### ACTIVITY
Line by line, retype the whole listing exactly.

-- DATA TO PROCESS follows --

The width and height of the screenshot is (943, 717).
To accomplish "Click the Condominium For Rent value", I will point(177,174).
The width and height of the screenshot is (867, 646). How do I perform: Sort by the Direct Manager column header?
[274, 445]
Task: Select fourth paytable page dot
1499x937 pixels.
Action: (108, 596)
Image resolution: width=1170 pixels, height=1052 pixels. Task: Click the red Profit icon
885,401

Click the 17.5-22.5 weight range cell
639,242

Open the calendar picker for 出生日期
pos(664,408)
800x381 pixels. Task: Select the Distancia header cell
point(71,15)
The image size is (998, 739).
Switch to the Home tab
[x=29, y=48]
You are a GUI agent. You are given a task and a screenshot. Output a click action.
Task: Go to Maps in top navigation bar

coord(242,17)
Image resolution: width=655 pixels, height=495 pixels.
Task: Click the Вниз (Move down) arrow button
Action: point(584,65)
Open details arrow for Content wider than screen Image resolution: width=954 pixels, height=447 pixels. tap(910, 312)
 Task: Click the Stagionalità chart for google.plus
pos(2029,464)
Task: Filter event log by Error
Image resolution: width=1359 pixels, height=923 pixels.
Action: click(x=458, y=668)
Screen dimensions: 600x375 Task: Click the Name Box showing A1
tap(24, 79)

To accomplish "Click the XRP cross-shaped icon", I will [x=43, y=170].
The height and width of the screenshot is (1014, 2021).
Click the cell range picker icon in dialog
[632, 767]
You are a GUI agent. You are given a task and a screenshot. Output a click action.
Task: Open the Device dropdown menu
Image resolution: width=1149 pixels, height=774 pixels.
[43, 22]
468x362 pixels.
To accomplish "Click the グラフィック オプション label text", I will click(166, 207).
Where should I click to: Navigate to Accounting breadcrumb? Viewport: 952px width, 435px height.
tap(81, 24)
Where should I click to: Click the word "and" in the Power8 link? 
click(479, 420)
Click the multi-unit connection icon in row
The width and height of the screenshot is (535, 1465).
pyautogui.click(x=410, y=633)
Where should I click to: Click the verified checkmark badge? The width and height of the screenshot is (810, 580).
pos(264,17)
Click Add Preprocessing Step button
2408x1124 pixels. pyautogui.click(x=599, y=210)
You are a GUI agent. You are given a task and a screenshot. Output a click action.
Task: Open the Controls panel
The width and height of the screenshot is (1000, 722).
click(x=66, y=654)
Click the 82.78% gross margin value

-- DATA TO PROCESS concluded --

### ANSWER TO THIS EXERCISE
The width and height of the screenshot is (943, 717).
To accomplish "Click the Condominium For Rent value", I will point(177,174).
The width and height of the screenshot is (867, 646). How do I perform: Sort by the Direct Manager column header?
[274, 445]
Task: Select fourth paytable page dot
1499x937 pixels.
Action: (108, 596)
Image resolution: width=1170 pixels, height=1052 pixels. Task: Click the red Profit icon
885,401

Click the 17.5-22.5 weight range cell
639,242

Open the calendar picker for 出生日期
pos(664,408)
800x381 pixels. Task: Select the Distancia header cell
point(71,15)
The image size is (998, 739).
Switch to the Home tab
[x=29, y=48]
You are a GUI agent. You are given a task and a screenshot. Output a click action.
Task: Go to Maps in top navigation bar

coord(242,17)
Image resolution: width=655 pixels, height=495 pixels.
Task: Click the Вниз (Move down) arrow button
Action: point(584,65)
Open details arrow for Content wider than screen Image resolution: width=954 pixels, height=447 pixels. tap(910, 312)
 Task: Click the Stagionalità chart for google.plus
pos(2029,464)
Task: Filter event log by Error
Image resolution: width=1359 pixels, height=923 pixels.
Action: click(x=458, y=668)
Screen dimensions: 600x375 Task: Click the Name Box showing A1
tap(24, 79)

To accomplish "Click the XRP cross-shaped icon", I will [x=43, y=170].
The height and width of the screenshot is (1014, 2021).
Click the cell range picker icon in dialog
[632, 767]
You are a GUI agent. You are given a task and a screenshot. Output a click action.
Task: Open the Device dropdown menu
Image resolution: width=1149 pixels, height=774 pixels.
[43, 22]
468x362 pixels.
To accomplish "Click the グラフィック オプション label text", I will click(166, 207).
Where should I click to: Navigate to Accounting breadcrumb? Viewport: 952px width, 435px height.
tap(81, 24)
Where should I click to: Click the word "and" in the Power8 link? 
click(479, 420)
Click the multi-unit connection icon in row
The width and height of the screenshot is (535, 1465).
pyautogui.click(x=410, y=633)
Where should I click to: Click the verified checkmark badge? The width and height of the screenshot is (810, 580).
pos(264,17)
Click Add Preprocessing Step button
2408x1124 pixels. pyautogui.click(x=599, y=210)
You are a GUI agent. You are given a task and a screenshot. Output a click action.
Task: Open the Controls panel
The width and height of the screenshot is (1000, 722).
click(x=66, y=654)
Click the 82.78% gross margin value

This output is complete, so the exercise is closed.